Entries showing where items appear
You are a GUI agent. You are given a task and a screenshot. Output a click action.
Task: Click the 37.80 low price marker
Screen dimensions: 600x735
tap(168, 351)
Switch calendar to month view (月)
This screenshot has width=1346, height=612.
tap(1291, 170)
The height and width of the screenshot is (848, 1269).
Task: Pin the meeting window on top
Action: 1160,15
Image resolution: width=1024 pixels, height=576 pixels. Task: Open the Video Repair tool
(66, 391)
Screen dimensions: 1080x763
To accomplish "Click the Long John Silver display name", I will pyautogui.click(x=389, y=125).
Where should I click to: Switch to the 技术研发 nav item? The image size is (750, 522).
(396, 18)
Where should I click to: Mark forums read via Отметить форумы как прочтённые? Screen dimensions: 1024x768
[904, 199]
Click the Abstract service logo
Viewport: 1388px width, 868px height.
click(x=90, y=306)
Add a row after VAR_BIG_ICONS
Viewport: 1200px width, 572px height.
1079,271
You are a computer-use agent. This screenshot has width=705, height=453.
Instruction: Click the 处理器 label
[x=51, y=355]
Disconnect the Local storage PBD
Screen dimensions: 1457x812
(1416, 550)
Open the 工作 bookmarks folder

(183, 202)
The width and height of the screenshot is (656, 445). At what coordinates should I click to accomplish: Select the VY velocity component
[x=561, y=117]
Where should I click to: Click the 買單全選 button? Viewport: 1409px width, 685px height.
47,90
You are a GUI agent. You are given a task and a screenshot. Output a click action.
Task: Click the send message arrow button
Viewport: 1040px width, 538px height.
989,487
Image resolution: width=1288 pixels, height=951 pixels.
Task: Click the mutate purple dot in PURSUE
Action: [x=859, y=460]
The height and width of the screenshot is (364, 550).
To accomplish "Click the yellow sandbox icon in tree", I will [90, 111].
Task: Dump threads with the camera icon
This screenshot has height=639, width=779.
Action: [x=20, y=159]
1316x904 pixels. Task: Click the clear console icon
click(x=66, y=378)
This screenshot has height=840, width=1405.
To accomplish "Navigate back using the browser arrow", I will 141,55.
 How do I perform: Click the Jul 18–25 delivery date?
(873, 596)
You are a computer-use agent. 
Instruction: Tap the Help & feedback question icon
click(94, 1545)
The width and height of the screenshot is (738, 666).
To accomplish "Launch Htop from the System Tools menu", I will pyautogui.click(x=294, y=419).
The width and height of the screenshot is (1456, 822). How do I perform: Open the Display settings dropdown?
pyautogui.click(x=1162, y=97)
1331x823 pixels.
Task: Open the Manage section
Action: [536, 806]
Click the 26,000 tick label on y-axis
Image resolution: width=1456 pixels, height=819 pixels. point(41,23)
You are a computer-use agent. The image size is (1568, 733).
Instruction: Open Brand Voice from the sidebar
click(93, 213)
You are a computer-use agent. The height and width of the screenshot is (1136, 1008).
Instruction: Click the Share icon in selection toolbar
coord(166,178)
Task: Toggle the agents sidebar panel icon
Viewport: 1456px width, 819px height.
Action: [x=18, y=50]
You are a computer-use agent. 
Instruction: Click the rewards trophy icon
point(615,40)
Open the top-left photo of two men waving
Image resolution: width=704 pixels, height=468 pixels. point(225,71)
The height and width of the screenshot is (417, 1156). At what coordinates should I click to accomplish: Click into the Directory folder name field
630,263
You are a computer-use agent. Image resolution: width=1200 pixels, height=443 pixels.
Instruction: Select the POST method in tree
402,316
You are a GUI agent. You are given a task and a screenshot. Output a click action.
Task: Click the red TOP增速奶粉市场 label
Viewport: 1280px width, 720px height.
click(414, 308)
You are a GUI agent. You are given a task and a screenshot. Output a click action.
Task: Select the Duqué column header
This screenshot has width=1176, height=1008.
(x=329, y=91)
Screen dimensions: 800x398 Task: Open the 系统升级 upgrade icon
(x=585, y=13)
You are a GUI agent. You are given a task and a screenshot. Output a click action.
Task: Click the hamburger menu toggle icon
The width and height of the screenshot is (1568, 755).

JOB ::
Return all of the material above, line for line, without changing anything.

FINISHED TASK ::
You are a GUI agent. You are given a task and a screenshot. Output a click action.
Task: Click the 37.80 low price marker
Screen dimensions: 600x735
tap(168, 351)
Switch calendar to month view (月)
This screenshot has width=1346, height=612.
tap(1291, 170)
The height and width of the screenshot is (848, 1269).
Task: Pin the meeting window on top
Action: 1160,15
Image resolution: width=1024 pixels, height=576 pixels. Task: Open the Video Repair tool
(66, 391)
Screen dimensions: 1080x763
To accomplish "Click the Long John Silver display name", I will pyautogui.click(x=389, y=125).
Where should I click to: Switch to the 技术研发 nav item? The image size is (750, 522).
(396, 18)
Where should I click to: Mark forums read via Отметить форумы как прочтённые? Screen dimensions: 1024x768
[904, 199]
Click the Abstract service logo
Viewport: 1388px width, 868px height.
click(x=90, y=306)
Add a row after VAR_BIG_ICONS
Viewport: 1200px width, 572px height.
1079,271
You are a computer-use agent. This screenshot has width=705, height=453.
Instruction: Click the 处理器 label
[x=51, y=355]
Disconnect the Local storage PBD
Screen dimensions: 1457x812
(1416, 550)
Open the 工作 bookmarks folder

(183, 202)
The width and height of the screenshot is (656, 445). At what coordinates should I click to accomplish: Select the VY velocity component
[x=561, y=117]
Where should I click to: Click the 買單全選 button? Viewport: 1409px width, 685px height.
47,90
You are a GUI agent. You are given a task and a screenshot. Output a click action.
Task: Click the send message arrow button
Viewport: 1040px width, 538px height.
989,487
Image resolution: width=1288 pixels, height=951 pixels.
Task: Click the mutate purple dot in PURSUE
Action: [x=859, y=460]
The height and width of the screenshot is (364, 550).
To accomplish "Click the yellow sandbox icon in tree", I will [90, 111].
Task: Dump threads with the camera icon
This screenshot has height=639, width=779.
Action: [x=20, y=159]
1316x904 pixels. Task: Click the clear console icon
click(x=66, y=378)
This screenshot has height=840, width=1405.
To accomplish "Navigate back using the browser arrow", I will 141,55.
 How do I perform: Click the Jul 18–25 delivery date?
(873, 596)
You are a computer-use agent. 
Instruction: Tap the Help & feedback question icon
click(94, 1545)
The width and height of the screenshot is (738, 666).
To accomplish "Launch Htop from the System Tools menu", I will pyautogui.click(x=294, y=419).
The width and height of the screenshot is (1456, 822). How do I perform: Open the Display settings dropdown?
pyautogui.click(x=1162, y=97)
1331x823 pixels.
Task: Open the Manage section
Action: [536, 806]
Click the 26,000 tick label on y-axis
Image resolution: width=1456 pixels, height=819 pixels. point(41,23)
You are a computer-use agent. The image size is (1568, 733).
Instruction: Open Brand Voice from the sidebar
click(93, 213)
You are a computer-use agent. The height and width of the screenshot is (1136, 1008).
Instruction: Click the Share icon in selection toolbar
coord(166,178)
Task: Toggle the agents sidebar panel icon
Viewport: 1456px width, 819px height.
Action: [x=18, y=50]
You are a computer-use agent. 
Instruction: Click the rewards trophy icon
point(615,40)
Open the top-left photo of two men waving
Image resolution: width=704 pixels, height=468 pixels. point(225,71)
The height and width of the screenshot is (417, 1156). At what coordinates should I click to accomplish: Click into the Directory folder name field
630,263
You are a computer-use agent. Image resolution: width=1200 pixels, height=443 pixels.
Instruction: Select the POST method in tree
402,316
You are a GUI agent. You are given a task and a screenshot. Output a click action.
Task: Click the red TOP增速奶粉市场 label
Viewport: 1280px width, 720px height.
click(414, 308)
You are a GUI agent. You are given a task and a screenshot. Output a click action.
Task: Select the Duqué column header
This screenshot has width=1176, height=1008.
(x=329, y=91)
Screen dimensions: 800x398 Task: Open the 系统升级 upgrade icon
(x=585, y=13)
You are a GUI agent. You are given a task and a screenshot. Output a click action.
Task: Click the hamburger menu toggle icon
The width and height of the screenshot is (1568, 755).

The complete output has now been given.